La Haute Cour militaire (HCM) doit se prononcer ce vendredi 20 février sur le service de sécurité qui sera désigné pour procéder à une nouvelle exploitation des téléphones du Lieutenant-Général Philémon Yav Irung, jugé dans un procès pour trahison.
Au cœur des débats : l’impossibilité, pour l’agence nationale de renseignements (ANR), d’accéder au contenu des appareils, présentés comme « sophistiqués ». Faute d’extraction des données, l’auditeur général des Forces Armées de la République Démocratique du Congo (FARDC) n’a pas été en mesure de produire le message téléphonique un texto censé constituer l’élément matériel de l’infraction poursuivie.
Les téléphones sont pourtant détenus par les autorités depuis 2022.
Face à la demande du ministère public visant à confier les appareils à un autre service pour une nouvelle tentative d’exploitation, la défense s’est formellement opposée.
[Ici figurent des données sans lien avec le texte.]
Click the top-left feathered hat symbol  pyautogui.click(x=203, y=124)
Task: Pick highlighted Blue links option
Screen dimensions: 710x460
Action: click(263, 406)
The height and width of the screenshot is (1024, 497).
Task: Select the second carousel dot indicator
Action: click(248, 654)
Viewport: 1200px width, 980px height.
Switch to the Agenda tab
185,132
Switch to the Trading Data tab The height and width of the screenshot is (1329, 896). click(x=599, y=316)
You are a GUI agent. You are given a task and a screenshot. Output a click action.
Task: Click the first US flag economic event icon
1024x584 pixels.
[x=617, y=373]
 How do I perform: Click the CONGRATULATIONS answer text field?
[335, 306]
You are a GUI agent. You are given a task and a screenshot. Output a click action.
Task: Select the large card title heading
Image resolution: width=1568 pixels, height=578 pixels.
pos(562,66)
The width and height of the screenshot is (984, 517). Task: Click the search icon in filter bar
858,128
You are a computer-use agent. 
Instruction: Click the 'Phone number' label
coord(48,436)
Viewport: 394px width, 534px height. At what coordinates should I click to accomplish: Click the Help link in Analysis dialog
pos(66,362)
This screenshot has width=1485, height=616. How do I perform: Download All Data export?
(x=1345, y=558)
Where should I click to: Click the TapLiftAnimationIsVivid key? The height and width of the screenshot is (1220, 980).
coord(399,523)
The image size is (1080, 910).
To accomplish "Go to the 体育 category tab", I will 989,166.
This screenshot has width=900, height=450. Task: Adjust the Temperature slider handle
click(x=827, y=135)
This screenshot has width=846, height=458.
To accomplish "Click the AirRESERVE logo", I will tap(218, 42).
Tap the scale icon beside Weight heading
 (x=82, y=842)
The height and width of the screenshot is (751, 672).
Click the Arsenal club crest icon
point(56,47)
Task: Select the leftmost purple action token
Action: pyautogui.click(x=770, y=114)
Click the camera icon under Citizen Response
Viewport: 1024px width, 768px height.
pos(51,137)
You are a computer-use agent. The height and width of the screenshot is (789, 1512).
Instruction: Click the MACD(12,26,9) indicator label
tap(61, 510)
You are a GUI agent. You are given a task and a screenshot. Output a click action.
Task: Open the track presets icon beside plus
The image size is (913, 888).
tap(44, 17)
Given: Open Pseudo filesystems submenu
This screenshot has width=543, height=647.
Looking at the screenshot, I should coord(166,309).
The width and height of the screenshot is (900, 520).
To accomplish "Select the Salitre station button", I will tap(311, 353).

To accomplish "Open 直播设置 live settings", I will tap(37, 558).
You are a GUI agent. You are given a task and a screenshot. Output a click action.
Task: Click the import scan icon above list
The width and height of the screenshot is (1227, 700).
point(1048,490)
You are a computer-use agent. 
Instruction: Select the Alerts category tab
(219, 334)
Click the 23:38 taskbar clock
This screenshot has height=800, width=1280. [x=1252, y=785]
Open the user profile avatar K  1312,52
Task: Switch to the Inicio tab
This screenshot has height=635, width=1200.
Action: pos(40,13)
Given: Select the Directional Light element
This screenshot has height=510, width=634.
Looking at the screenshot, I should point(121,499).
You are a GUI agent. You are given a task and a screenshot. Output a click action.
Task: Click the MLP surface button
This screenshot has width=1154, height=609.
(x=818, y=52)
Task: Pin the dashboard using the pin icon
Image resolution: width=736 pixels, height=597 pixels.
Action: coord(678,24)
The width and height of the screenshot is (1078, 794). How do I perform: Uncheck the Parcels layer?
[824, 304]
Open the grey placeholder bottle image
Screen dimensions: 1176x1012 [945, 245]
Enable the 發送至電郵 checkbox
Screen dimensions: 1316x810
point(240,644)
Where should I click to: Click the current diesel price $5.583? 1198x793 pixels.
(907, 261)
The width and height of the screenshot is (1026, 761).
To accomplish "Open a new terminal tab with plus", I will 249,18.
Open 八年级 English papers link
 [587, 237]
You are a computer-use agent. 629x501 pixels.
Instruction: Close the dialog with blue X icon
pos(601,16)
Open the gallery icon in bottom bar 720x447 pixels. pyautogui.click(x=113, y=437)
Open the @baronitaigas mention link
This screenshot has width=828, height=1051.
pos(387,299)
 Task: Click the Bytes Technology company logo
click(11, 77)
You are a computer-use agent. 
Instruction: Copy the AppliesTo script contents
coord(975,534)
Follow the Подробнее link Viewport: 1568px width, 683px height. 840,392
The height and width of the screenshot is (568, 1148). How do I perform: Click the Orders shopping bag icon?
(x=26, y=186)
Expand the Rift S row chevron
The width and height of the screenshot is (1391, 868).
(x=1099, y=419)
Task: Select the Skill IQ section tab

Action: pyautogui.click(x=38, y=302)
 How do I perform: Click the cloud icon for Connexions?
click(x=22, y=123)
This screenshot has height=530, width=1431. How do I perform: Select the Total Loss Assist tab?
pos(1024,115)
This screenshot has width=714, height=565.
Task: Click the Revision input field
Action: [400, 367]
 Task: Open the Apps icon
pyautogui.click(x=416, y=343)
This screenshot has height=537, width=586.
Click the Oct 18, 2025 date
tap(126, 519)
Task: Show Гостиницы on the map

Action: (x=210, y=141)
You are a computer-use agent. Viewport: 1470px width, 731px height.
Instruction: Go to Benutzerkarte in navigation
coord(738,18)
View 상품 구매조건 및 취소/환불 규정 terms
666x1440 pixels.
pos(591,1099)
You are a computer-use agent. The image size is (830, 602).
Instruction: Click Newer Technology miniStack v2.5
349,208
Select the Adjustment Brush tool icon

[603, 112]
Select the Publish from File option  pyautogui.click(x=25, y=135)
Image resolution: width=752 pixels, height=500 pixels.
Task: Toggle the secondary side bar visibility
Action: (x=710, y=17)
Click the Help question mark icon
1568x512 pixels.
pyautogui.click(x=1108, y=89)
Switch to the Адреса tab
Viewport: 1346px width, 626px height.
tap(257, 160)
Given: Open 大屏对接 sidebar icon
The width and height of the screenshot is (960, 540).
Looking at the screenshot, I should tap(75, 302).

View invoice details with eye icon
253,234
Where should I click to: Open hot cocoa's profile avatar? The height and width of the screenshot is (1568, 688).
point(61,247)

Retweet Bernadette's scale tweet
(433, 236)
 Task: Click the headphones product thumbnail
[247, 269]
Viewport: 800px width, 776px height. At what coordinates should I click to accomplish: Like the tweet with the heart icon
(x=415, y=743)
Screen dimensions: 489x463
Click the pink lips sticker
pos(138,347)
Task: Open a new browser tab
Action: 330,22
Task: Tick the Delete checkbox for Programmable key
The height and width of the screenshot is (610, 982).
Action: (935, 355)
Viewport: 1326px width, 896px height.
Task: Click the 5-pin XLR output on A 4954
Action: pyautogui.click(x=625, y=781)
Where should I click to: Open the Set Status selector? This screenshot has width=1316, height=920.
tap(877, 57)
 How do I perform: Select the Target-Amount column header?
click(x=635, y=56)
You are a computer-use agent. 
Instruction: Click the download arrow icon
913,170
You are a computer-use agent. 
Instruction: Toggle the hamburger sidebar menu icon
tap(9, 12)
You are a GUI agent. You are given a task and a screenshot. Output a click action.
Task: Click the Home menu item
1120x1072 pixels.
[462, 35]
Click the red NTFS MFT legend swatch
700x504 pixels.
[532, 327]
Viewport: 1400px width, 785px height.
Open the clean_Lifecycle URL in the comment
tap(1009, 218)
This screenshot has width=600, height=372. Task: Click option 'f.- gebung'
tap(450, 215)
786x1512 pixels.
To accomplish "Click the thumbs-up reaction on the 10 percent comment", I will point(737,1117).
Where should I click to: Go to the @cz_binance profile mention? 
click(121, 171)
Les avocats du prévenu qualifient la démarche de « tendancieuse », estimant qu’elle reviendrait à « donner des béquilles » à l’accusation après près de quatre années sans résultats probants.
La décision attendue de la Haute Cour militaire pourrait influencer la suite de la procédure, notamment sur la recevabilité et la production d’éventuels éléments numériques dans ce dossier à forte portée politico-militaire.